>> begin STORED ROWS
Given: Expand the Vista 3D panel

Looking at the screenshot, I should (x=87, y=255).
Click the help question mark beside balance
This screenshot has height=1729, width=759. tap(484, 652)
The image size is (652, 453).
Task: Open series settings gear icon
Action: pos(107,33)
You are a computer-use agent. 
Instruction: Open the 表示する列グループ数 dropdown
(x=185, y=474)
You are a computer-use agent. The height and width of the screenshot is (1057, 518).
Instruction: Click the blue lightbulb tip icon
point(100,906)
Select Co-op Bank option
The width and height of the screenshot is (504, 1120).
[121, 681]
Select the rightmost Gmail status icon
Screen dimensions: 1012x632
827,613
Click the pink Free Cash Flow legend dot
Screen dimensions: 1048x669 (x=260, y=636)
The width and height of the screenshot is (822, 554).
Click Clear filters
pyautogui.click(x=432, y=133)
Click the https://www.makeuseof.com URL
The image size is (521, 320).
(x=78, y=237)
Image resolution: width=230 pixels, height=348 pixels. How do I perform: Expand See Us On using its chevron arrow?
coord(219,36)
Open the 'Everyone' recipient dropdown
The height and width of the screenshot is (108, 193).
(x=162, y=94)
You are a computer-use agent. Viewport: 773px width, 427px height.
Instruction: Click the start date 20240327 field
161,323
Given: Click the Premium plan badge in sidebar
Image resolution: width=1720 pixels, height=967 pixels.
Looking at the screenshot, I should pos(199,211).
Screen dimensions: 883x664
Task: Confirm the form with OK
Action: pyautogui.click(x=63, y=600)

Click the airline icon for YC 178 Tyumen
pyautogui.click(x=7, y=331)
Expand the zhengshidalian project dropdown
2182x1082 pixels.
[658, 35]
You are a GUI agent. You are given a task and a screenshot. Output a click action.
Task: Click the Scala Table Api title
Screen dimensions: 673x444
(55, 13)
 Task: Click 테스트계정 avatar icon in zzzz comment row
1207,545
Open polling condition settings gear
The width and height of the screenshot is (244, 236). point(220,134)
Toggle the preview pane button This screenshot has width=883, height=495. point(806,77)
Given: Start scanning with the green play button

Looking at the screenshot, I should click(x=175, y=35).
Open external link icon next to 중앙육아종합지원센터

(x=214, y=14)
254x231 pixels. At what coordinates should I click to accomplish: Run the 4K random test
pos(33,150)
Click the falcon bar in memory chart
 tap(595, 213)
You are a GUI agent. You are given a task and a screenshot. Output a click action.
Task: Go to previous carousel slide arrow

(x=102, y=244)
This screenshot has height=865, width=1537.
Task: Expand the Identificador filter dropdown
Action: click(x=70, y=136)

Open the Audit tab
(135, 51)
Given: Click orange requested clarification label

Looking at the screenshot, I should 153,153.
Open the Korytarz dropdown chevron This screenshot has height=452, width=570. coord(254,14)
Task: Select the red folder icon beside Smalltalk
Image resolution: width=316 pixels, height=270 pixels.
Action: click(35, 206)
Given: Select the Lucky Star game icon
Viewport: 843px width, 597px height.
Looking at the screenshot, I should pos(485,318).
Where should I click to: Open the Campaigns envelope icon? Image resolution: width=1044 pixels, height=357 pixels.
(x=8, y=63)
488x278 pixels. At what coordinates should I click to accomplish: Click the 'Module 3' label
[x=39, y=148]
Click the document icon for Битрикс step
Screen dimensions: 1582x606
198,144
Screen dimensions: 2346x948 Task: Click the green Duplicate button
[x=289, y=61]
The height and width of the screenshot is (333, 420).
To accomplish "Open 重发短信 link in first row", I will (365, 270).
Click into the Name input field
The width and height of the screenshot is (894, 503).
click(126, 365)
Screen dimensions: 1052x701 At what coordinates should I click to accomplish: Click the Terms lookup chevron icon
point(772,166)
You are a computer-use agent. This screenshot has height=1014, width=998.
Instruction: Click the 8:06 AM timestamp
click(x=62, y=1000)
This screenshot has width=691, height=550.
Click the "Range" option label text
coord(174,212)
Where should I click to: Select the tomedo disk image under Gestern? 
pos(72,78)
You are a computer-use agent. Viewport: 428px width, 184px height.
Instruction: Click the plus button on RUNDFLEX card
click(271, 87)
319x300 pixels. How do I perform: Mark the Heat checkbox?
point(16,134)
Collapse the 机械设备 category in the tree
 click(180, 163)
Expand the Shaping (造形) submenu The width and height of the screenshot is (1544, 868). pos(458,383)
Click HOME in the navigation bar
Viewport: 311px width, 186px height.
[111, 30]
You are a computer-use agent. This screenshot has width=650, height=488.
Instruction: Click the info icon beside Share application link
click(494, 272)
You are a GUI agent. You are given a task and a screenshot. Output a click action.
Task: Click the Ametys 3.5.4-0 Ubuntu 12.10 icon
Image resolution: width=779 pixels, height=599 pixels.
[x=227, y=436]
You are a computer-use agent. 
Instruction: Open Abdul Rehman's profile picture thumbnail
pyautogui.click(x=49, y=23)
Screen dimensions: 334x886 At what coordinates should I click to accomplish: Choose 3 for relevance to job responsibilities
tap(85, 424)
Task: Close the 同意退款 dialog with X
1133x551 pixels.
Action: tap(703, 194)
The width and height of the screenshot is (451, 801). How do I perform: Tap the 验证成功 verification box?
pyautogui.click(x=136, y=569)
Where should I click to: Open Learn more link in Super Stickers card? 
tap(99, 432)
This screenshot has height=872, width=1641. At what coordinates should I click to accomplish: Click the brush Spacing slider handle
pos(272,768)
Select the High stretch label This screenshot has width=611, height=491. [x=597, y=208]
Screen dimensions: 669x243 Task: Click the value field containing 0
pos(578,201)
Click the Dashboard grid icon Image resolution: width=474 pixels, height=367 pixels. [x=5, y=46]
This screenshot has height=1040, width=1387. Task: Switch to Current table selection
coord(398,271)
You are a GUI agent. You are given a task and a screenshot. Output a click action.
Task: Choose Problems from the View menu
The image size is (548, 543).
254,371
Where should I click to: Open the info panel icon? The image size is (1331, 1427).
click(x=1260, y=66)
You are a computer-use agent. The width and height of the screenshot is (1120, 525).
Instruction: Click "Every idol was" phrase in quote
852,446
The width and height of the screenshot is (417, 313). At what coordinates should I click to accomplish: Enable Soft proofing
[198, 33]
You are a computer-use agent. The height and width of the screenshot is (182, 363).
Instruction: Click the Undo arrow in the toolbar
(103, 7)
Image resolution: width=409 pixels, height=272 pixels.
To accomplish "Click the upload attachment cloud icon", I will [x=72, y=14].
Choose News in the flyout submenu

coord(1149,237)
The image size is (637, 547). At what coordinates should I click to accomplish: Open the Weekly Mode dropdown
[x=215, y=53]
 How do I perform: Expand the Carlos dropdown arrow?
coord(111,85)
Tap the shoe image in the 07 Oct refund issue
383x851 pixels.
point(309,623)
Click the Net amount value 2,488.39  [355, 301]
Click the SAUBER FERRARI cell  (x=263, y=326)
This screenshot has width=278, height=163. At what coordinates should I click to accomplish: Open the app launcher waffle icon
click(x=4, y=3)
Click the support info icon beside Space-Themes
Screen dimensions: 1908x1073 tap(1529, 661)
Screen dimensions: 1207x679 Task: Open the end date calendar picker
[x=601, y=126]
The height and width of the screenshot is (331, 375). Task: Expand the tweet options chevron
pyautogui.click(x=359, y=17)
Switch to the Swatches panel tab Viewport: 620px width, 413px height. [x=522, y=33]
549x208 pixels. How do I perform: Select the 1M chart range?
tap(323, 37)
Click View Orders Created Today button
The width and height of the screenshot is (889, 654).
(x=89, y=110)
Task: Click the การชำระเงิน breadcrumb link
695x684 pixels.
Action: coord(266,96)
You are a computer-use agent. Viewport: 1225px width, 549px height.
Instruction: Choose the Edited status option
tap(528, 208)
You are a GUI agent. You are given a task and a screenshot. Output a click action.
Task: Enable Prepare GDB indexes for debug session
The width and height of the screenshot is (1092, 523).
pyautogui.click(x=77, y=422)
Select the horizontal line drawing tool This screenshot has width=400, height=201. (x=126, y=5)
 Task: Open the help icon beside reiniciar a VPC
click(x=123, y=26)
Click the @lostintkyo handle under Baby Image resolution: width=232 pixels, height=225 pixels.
>> end STORED ROWS
> **TASK BRIEF**: How many lines of the records contain the string "help"? Matches must have the same case. Give only the number.

> **WORKED SOLUTION**: 2